Der Weg zum einzigen international bekannten männlichen Fado-Sänger war lang. Doch Telmo gab nie auf. Gegen alle Widerstände setzte er sich durch, zog im Jahr 2000 nach Berlin, machte sich in Deutschland sehr schnell viele Fans. Seine Konzerte sind immer schnell ausverkauft. Doch er spürte, dass ihm die Nähe zu Lissabon fehlte, um dem Fado noch näher zu kommen, und um sich künstlerisch weiterzuentwickeln. Vor fünf Jahren begab er sich sozusagen in die Höhle des Löwen, in die Wiege des Fado, er zog nach Lissabon und lebt jetzt hauptsächlich dort. Vorurteile schlugen ihm zunächst entgegen. Man glaubte ihm nicht, dass er den Fado so singen könne, wie ein „echter“ Portugiese. Doch diese Kritiker hat Telmo inzwischen längst überzeugt. Er singt den klassischen Fado, begleitet von drei Musikern. Er ist der einzige Künstler in Portugal, der selber schreibt und komponiert. Dabei bedient er sich keiner Pop-Elemente, keiner modernen Instrumentalisierung. Als Außenstehender, der in Deutschland aufgewachsen ist, sieht er den Fado anders als die Portugiesen, sagt er.

Er versuchte, seine eigene Geschichte mit einzubringen. Und so wirkt seine Musik entstaubt. Mit Respekt nennen sie ihn inzwischen „den Deutschen“, „o alemão“! Er ist angekommen bei sich. Und nähert sich den Wurzeln dieser portugiesischen Musik immer mehr an. Und so wirkt sein neues Album „Ser Fado“ (Fado Sein) gereift. In Deutschland erscheint es Mitte März, es ist sein zweites in Portugal aufgenommenes und insgesamt fünftes Album.

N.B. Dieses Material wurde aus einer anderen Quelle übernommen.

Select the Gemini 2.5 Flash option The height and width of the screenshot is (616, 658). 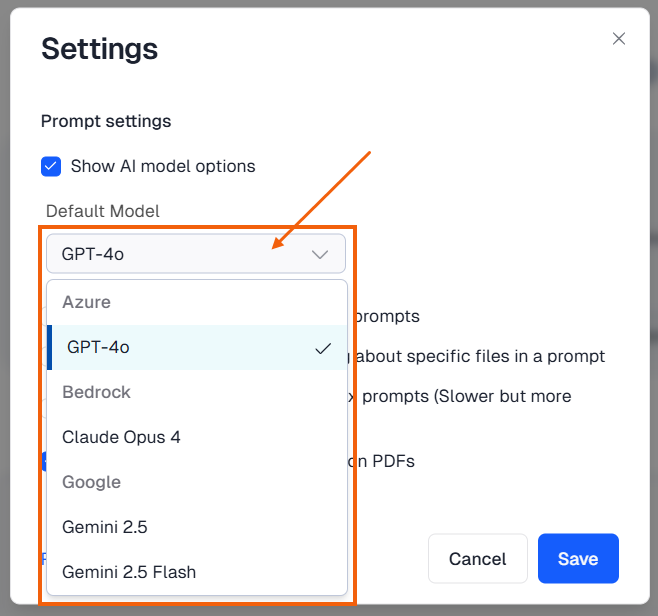(129, 572)
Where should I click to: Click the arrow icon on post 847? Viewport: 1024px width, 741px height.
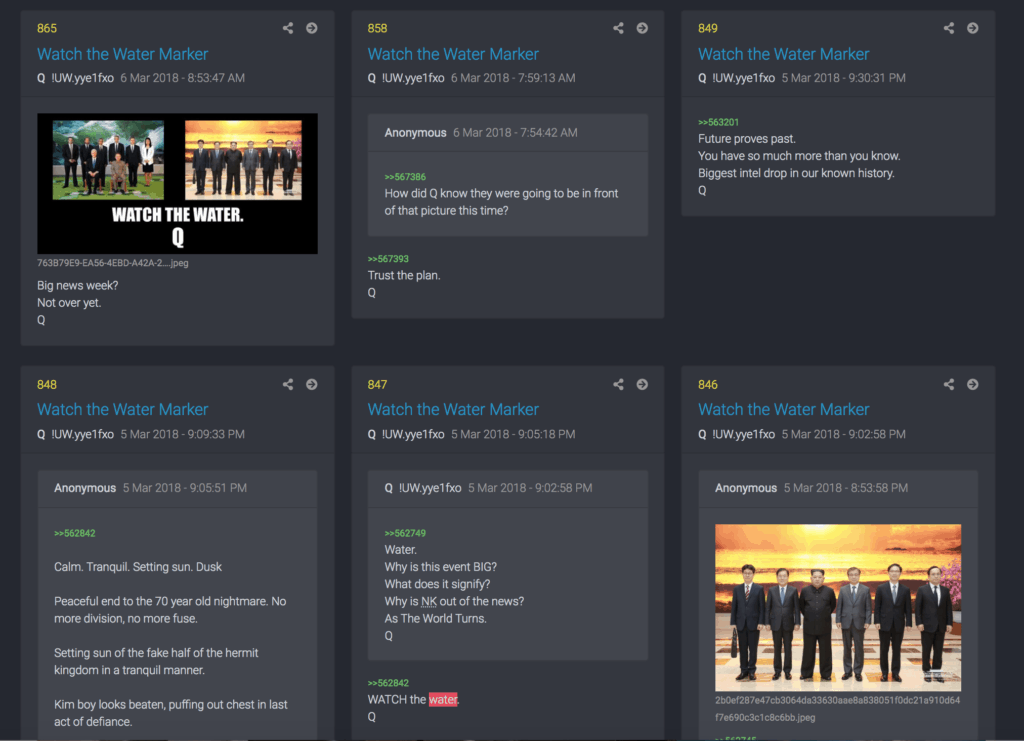point(642,384)
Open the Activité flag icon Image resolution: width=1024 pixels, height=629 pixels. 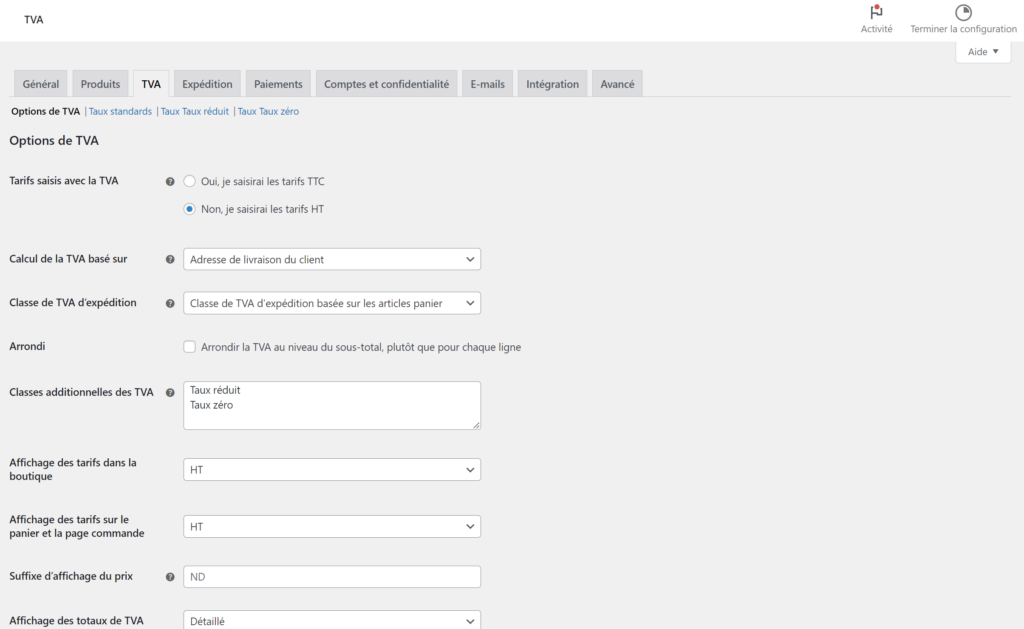pos(876,12)
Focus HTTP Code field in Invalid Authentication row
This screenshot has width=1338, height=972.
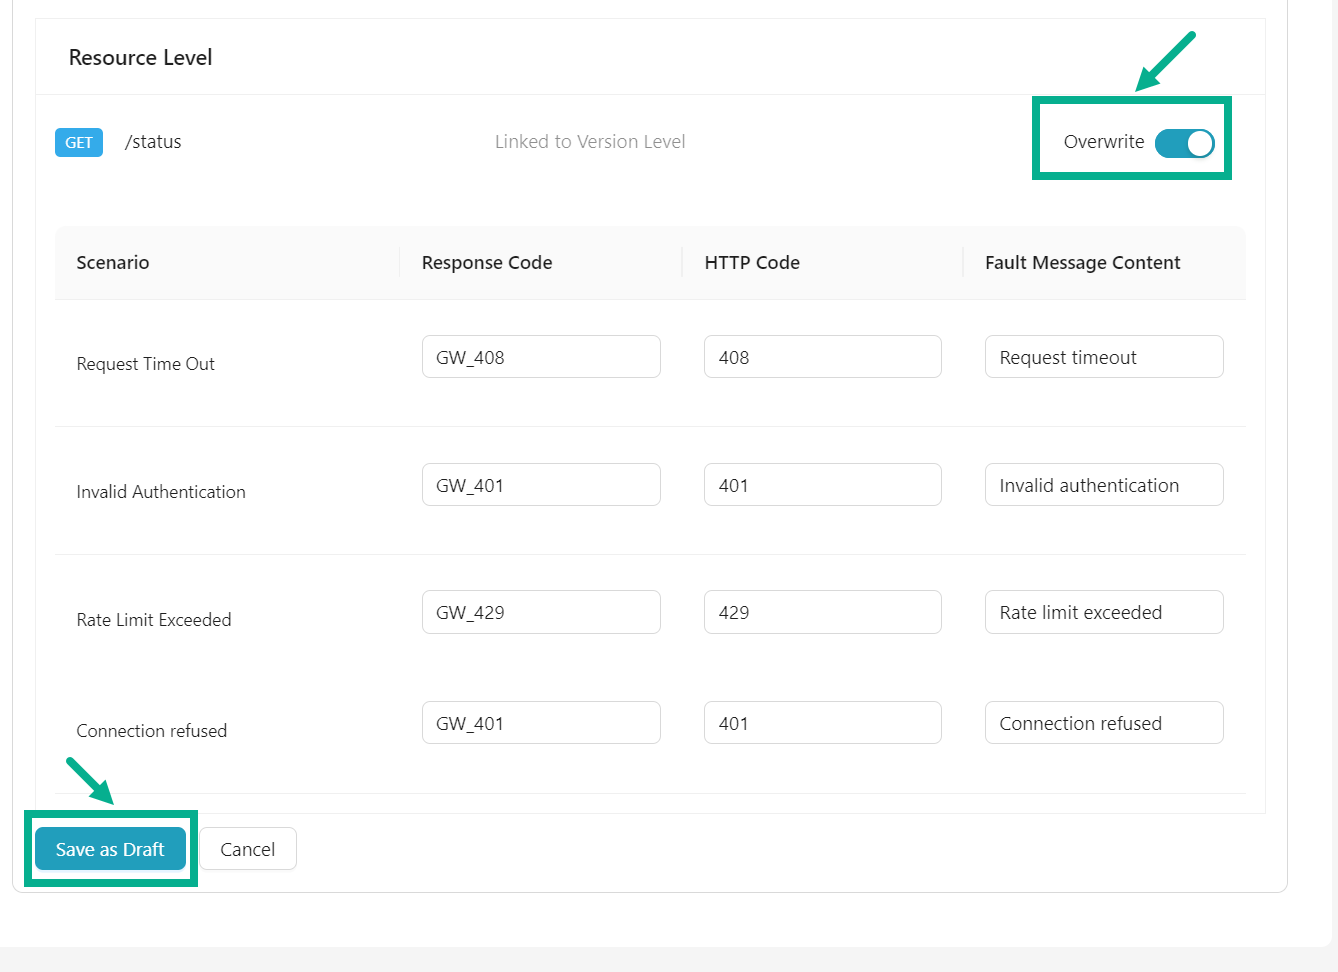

Seine Konzerte haben fast einen Show-Charakter: Telmo erklärt den Zuschauern auf Deutsch das jeweils folgende Lied, erzählt mit seiner warmen Stimme über Inhalte und Geschichten, er spricht von seinen persönlichen Erfahrungen und wie er sie einfließen lässt in seinen Songs. Und wenn er dann anfängt zu singen mit diesem einzigartigen Ausdruck in der Stimme, seiner totalen Hingabe zur Musik, die man geradezu körperlich spürt, dann versteht der Zuhörer auch, worüber er singt, ohne ein einziges Wort Portugiesisch zu können. Man fühlt mit diesem großartigen Künstler, der mit seiner Liebe zum Fado alle überzeugt und begeistert.

Autor: Michael Flotho

INFOS: Teile seines neuen Albums „Ser Fado“ stellt Telmo Pires bei einem Konzert am 12. März vor, in Berlin-Schöneberg in der Apostel-Paulus-Kirche, Akazien-Ecke Grunewaldstraße. Beginn ist um 20.00 Uhr. Begleitet wird er von Caje Garcia an der klassischen Gitarre, Sandro Costa an der portugiesischen Gitarre und Jorge Carreiro am Bass.